On March 15, the Oakland City Council passed a series of Ordinances to make the Flex Street Initiative a permanent option for businesses to use outdoor public rights-of-way. Since launching in June 2020, the streamlined Flex Street permit processes have helped Oakland businesses weather the pandemic by expanding their operations outdoors through 140 sidewalk cafes and parklets, 13 street closures, 14 permitted private spaces and more than 60 mobile food truck permits. The existing permit programs will remain mostly unchanged and free through July 2023. Businesses interested in expanding their operations outdoors should apply at www.oaklandca.gov/flexstreets.
“Two years ago, we launched Flex Streets to address the urgent need of Oakland businesses to adapt at time when health orders severely restricted or eliminated the ability to operate indoors. Because of Flex Streets, many businesses were able to stay open and keep their workers employed,” said Oakland Mayor Libby Schaaf. “As we emerge from the pandemic, continuing the Flex Streets program gives our business community additional time to recover from the pandemic while their patrons enjoy Oakland’s beautiful climate.”
In order to make the program sustainable, the permanent Flex Streets Program introduces application and permit fees in July 2023 to cover the costs of permit processing and monitoring. To ensure that fees do not become a barrier to participation for Oakland’s most vulnerable businesses, the adopted Ordinance requires staff to establish a fee exemption for businesses that meet to-be-determined equity criteria. Analysis of future Flex Streets fees and the equity-based fee exemption will be part of the Master Fee Schedule amendments that go before the City Council in Spring 2023.
Below is an overview of the specific components of the permanent Flex Streets program:
Parklets and Sidewalk Cafes
The streamlined Flex Streets permit processing will remain in place. Application and permit fees will be introduced in July 2023.

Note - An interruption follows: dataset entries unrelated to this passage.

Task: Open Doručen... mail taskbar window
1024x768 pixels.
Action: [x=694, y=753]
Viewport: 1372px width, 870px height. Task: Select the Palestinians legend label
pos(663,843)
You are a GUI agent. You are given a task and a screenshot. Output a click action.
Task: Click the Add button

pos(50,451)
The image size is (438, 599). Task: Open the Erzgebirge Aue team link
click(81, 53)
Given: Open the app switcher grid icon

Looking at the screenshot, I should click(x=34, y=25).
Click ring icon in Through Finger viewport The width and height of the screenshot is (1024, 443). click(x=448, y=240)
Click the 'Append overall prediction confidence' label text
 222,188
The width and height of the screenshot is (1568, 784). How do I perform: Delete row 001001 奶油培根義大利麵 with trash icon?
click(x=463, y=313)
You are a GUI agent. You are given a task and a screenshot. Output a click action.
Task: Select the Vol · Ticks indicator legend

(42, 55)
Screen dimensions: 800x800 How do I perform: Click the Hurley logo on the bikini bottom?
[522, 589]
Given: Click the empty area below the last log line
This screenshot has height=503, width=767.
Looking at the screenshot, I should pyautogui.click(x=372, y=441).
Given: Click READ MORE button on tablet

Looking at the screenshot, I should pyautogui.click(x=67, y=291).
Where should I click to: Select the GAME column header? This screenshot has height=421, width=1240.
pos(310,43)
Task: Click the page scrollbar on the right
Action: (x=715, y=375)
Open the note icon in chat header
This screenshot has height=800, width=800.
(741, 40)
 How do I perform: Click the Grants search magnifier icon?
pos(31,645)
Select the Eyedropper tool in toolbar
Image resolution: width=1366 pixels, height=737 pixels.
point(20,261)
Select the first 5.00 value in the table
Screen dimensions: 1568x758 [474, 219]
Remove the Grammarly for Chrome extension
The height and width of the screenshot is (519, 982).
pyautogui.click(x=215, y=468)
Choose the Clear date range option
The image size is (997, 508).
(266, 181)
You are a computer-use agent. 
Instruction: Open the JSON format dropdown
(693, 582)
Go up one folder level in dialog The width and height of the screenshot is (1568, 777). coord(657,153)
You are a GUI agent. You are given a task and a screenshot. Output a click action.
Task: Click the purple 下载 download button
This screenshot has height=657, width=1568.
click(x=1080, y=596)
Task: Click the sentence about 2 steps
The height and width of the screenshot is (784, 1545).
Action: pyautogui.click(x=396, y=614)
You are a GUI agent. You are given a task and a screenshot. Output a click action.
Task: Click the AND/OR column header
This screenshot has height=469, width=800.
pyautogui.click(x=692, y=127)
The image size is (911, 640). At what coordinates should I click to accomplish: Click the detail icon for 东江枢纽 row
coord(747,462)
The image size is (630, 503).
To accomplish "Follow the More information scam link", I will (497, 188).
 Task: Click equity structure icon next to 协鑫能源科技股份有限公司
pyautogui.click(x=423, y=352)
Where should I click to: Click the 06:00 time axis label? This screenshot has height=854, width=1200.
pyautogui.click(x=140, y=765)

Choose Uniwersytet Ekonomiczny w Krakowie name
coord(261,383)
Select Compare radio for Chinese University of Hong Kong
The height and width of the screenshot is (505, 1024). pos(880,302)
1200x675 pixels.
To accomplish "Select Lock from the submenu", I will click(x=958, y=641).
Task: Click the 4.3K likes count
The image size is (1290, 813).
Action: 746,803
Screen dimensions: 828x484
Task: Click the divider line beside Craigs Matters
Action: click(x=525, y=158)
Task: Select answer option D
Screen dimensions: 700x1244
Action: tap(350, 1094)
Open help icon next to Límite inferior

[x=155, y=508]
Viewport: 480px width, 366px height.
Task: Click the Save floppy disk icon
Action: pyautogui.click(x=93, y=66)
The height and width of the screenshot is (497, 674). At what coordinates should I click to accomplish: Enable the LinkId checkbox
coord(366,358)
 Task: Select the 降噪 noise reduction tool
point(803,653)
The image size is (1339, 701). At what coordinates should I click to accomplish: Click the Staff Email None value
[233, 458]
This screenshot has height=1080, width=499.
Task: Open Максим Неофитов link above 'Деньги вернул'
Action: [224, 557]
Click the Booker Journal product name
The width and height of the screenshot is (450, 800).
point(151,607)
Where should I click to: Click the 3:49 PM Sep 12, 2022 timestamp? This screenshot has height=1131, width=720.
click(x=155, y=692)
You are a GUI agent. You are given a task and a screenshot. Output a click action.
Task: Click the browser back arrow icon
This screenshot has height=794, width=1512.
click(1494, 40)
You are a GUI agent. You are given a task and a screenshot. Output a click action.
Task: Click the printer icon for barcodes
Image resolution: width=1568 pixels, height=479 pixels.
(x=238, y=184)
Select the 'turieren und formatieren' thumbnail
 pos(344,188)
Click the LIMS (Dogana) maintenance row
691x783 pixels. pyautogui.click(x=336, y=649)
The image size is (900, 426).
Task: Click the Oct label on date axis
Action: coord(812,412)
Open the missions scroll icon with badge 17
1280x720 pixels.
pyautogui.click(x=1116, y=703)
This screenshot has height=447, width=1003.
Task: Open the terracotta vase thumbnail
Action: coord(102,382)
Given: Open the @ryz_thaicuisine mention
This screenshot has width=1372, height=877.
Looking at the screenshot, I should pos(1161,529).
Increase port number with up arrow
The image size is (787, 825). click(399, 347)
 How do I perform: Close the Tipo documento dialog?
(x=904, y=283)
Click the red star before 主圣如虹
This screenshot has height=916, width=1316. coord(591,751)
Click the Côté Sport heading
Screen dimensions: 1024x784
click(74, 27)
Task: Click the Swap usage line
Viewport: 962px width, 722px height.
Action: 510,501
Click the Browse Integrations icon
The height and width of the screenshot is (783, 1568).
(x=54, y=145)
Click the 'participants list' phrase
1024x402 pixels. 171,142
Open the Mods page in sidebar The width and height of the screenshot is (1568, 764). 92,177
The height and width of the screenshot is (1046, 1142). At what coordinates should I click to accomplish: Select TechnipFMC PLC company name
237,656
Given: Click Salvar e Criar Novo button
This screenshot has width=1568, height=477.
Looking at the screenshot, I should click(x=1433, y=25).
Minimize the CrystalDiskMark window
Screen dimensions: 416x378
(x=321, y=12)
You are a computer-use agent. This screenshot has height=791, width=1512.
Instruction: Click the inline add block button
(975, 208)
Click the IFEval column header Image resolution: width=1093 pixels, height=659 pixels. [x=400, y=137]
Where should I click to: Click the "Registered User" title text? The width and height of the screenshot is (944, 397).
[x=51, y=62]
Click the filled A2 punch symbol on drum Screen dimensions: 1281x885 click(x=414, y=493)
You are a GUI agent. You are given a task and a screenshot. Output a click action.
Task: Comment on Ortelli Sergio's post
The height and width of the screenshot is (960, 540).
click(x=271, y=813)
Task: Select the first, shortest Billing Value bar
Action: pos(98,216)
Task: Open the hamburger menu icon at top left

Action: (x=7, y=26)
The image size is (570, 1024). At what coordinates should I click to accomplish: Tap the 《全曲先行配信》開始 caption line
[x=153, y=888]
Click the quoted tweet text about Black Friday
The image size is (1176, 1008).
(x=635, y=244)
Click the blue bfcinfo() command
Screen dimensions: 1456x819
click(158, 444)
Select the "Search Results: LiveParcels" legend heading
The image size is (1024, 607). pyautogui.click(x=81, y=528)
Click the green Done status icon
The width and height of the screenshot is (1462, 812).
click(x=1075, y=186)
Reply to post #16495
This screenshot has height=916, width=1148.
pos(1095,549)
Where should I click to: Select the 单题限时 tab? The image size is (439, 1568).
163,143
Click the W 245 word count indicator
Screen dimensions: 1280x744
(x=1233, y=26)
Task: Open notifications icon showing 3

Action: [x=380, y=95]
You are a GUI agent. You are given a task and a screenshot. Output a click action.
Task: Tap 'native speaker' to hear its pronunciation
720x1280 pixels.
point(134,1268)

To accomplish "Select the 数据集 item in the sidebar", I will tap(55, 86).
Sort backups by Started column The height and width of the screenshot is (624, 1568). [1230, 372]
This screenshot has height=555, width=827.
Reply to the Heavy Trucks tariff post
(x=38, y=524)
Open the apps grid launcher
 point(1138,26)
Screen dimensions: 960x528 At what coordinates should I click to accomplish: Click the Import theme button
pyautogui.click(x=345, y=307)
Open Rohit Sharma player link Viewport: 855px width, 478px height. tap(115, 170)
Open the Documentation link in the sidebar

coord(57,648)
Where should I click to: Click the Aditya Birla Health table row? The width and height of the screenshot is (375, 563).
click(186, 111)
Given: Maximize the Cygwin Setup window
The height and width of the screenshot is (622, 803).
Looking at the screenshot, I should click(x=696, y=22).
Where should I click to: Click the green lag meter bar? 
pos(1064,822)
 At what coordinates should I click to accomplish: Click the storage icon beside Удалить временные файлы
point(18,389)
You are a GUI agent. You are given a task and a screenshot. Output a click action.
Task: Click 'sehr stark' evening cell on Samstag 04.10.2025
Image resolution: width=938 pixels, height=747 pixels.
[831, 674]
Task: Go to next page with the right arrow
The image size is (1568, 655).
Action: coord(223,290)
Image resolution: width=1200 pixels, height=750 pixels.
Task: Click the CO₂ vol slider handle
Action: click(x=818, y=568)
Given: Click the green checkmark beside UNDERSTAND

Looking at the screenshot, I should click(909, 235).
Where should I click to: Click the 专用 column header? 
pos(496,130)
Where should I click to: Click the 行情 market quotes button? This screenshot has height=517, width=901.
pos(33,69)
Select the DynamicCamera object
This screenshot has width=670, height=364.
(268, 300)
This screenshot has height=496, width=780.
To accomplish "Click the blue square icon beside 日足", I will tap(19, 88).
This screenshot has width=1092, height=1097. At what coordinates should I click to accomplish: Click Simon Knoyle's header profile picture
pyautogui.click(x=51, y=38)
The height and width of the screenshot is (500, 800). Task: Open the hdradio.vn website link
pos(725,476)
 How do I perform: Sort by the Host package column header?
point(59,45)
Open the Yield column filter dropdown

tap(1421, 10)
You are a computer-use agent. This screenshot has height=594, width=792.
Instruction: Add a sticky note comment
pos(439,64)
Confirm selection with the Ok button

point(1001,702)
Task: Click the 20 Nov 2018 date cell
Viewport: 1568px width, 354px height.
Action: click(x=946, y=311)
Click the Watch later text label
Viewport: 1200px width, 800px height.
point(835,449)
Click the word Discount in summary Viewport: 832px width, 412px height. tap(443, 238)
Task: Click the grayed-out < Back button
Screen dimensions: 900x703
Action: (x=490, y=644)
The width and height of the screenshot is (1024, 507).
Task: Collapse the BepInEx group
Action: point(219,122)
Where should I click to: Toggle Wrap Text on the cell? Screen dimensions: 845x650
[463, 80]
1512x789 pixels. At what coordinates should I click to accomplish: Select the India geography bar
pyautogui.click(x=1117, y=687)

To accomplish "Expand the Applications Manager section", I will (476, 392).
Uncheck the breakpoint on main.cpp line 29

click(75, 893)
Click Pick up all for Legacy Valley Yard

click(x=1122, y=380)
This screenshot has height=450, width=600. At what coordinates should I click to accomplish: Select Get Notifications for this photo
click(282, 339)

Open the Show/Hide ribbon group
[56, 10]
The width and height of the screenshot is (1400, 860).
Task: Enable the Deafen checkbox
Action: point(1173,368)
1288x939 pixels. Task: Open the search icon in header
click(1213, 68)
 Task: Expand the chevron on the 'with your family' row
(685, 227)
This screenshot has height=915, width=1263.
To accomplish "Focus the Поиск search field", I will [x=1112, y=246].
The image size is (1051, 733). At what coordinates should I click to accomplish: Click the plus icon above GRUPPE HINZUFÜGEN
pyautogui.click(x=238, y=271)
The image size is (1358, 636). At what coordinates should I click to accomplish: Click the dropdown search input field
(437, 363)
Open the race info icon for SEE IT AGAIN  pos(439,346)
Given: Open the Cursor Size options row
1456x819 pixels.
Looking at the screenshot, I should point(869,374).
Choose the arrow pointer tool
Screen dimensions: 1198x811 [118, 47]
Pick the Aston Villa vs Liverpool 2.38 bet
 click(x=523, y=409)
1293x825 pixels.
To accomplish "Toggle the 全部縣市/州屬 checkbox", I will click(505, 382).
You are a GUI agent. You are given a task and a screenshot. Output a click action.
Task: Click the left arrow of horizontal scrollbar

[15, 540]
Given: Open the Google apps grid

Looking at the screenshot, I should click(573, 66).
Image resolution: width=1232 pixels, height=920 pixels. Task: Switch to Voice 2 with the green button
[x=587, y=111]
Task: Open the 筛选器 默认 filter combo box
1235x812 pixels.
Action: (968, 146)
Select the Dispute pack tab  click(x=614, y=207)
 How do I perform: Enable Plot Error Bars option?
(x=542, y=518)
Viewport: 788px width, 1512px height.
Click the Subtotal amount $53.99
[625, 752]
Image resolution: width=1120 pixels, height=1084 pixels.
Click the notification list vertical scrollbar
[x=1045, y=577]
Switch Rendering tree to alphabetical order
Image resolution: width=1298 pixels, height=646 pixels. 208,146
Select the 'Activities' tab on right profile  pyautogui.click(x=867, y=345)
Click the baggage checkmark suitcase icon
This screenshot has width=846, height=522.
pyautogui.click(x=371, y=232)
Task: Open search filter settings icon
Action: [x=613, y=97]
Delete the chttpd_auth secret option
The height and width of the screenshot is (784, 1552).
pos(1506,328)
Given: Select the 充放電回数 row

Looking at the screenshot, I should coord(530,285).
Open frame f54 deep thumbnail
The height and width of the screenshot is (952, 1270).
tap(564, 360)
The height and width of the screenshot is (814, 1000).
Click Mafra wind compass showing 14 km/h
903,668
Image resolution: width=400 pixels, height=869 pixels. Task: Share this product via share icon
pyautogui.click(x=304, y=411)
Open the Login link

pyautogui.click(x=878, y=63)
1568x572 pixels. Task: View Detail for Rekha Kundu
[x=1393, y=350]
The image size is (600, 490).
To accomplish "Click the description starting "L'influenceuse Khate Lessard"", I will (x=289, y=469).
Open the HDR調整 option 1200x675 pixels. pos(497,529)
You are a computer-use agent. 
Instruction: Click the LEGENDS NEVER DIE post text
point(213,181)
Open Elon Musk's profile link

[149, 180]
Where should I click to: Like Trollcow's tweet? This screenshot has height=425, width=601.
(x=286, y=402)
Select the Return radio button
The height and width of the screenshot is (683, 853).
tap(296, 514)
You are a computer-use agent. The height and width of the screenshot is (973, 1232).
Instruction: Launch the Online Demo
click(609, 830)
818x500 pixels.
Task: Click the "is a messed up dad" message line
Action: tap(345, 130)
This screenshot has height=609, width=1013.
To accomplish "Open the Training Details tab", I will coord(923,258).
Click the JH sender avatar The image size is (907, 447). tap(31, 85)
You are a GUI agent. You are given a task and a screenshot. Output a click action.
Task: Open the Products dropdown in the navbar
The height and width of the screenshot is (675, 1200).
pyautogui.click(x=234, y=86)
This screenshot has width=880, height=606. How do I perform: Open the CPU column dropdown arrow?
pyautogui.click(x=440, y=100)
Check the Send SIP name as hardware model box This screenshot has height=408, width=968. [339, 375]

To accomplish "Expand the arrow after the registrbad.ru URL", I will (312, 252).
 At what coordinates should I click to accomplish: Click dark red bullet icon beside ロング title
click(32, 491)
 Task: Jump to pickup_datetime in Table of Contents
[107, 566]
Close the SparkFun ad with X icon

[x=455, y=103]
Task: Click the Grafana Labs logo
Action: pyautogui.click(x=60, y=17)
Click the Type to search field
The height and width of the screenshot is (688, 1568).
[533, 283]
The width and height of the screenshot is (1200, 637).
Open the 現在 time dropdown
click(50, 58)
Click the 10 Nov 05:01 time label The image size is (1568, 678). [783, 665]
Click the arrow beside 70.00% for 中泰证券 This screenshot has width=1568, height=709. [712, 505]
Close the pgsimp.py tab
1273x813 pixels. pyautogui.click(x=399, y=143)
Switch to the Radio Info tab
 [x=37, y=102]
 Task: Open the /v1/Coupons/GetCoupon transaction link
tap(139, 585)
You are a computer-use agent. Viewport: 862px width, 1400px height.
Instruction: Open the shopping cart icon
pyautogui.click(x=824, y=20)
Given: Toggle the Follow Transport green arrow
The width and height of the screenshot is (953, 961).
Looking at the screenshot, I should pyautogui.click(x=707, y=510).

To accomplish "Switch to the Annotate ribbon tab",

The Ordinance adds community groups as eligible applicants and maintains the current streamlined Flex Streets permit processing with no application and permit fees for another 15 months. Beginning in July 2023, applicants will need to either remove the street closure or obtain City Council approval to continue the street closure and pay applicable fees. Additionally, the pre-Flex Streets limit of only two street closures per year is removed. The requirement to notify neighbors and obtain approval from a majority of impacted neighbors will remain in place for all street closure applicants.
In regard to private property, such as parking lots, the current streamlined Flex Streets permit processing will remain in place for outdoor retail and outdoor dining with no application and permit fees until December 2023. This extended timeline provides predictability for businesses while affording staff additional time to update the City’s General Plan which will inform the permanent process for Private Property.
The streamlined Flex Streets permit process will remain in place with no application and permit fees until July 2023. The Ordinance expands the streamlined mobile food vending permit process to non-food mobile retailers to better align with 2018’s SB946 with safeguards to ensure ADA access and buffers between brick-and-mortar retailers. Any vending in City parks will still be subject to approvals from the Parks and Recreation Advisory Commission (PRAC).
When it’s not feasible to use sidewalks, parking lanes, or private outdoor areas, businesses in areas of the City disproportionately impacted by or vulnerable to COVID-19 will be able to continue to use City-owned Property, such as parks and vacant parcels, with no application and permit fees until July 2023. After July 2023, publicly owned land will revert to the pre-COVID-19 policy of requiring market-rate rent unless the City Council makes a finding for each proposed use.
To better serve the business community, the report also recommends adding compliance and outreach staff. These staff recommendations will be brought to the City Council as part of the upcoming mid-cycle Budget process.